Evaluation checks each rule's scope against the agent name (using fnmatch glob), then applies the rule type logic. require_agent and require_gate rules always surface as violations to remind the orchestrator to include them in the plan.

Custom policies

Save custom policy sets as JSON in .claude/policies/:

{
  "name": "my_custom_policy",
  "description": "Custom guardrails for my project",
  "rules": [
    {
      "name": "block_legacy_dir",
      "description": "Block all writes to legacy/",
      "scope": "all",
      "rule_type": "path_block",
      "pattern": "**/legacy/**",
      "severity": "block"
    }
  ]
}

On-disk policies take precedence over built-in presets with the same name.

CLI: baton policy

baton policy                                 # list all presets
baton policy --show security                 # show rules in a preset
baton policy --check backend-engineer \
    --preset security \
    --paths "src/auth/login.py" \
    --tools "Read,Write"                     # evaluate an agent

---

Spec Validation

Module: spec_validator.py — SpecValidator

Validates agent output against specifications. Four validation modes:

1. JSON Schema validation

validator = SpecValidator()
result = validator.validate_json_against_schema(
    data_path=Path("output.json"),
    schema_path=Path("schema.json"),
)

Supports: type checking (string, number, integer, boolean, array, object, null), required fields, enum values, nested properties, array items. Does NOT support: $ref, allOf/anyOf/oneOf, pattern, format.

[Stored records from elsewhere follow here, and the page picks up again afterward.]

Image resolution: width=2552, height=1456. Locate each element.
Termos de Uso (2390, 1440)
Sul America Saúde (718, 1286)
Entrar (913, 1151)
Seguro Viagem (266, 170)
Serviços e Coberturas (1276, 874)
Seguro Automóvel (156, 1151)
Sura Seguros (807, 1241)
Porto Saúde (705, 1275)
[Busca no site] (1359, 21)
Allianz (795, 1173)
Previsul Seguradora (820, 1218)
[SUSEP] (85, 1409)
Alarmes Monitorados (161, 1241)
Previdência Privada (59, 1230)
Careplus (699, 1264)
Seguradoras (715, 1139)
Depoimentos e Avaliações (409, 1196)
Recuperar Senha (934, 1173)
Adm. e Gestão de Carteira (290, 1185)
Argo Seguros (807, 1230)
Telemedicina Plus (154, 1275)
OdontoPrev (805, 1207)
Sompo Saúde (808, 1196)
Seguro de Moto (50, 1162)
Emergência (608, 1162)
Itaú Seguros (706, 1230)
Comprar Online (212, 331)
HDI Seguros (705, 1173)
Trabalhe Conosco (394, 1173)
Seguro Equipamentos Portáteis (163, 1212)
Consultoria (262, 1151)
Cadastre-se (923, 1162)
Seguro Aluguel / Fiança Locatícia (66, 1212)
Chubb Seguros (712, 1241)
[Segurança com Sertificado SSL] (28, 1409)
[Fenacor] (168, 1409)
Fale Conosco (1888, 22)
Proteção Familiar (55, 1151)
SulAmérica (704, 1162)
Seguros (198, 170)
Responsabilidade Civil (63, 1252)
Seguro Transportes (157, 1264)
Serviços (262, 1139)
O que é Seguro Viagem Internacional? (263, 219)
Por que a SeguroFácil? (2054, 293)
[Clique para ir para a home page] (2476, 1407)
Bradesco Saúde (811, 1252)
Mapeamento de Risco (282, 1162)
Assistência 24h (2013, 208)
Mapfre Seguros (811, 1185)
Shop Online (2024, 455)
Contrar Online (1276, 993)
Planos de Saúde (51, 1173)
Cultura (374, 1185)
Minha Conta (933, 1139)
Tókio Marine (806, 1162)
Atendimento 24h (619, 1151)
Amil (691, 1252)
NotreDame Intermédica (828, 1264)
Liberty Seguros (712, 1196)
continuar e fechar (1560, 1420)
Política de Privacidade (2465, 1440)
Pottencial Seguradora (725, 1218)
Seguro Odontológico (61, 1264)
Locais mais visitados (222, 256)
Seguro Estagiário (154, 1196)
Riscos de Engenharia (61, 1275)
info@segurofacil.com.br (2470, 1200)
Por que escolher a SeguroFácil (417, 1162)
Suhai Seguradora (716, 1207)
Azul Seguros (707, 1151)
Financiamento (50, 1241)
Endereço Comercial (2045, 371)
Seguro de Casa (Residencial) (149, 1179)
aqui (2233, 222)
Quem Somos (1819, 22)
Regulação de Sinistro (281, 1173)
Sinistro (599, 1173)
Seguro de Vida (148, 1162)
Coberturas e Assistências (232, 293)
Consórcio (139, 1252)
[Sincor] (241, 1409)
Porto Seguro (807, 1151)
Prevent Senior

2. File structure validation

result = validator.validate_file_structure(
    root=Path("src/"),
    expected_files=["models.py", "views.py", "tests/test_models.py"],
)

Checks that expected files exist under a root directory.

3. Python export validation

result = validator.validate_exports(
    module_path=Path("src/models.py"),
    expected_names=["UserModel", "create_user", "DEFAULT_ROLE"],
)

Text-based (no import): scans for def, async def, class, and top-level assignment patterns.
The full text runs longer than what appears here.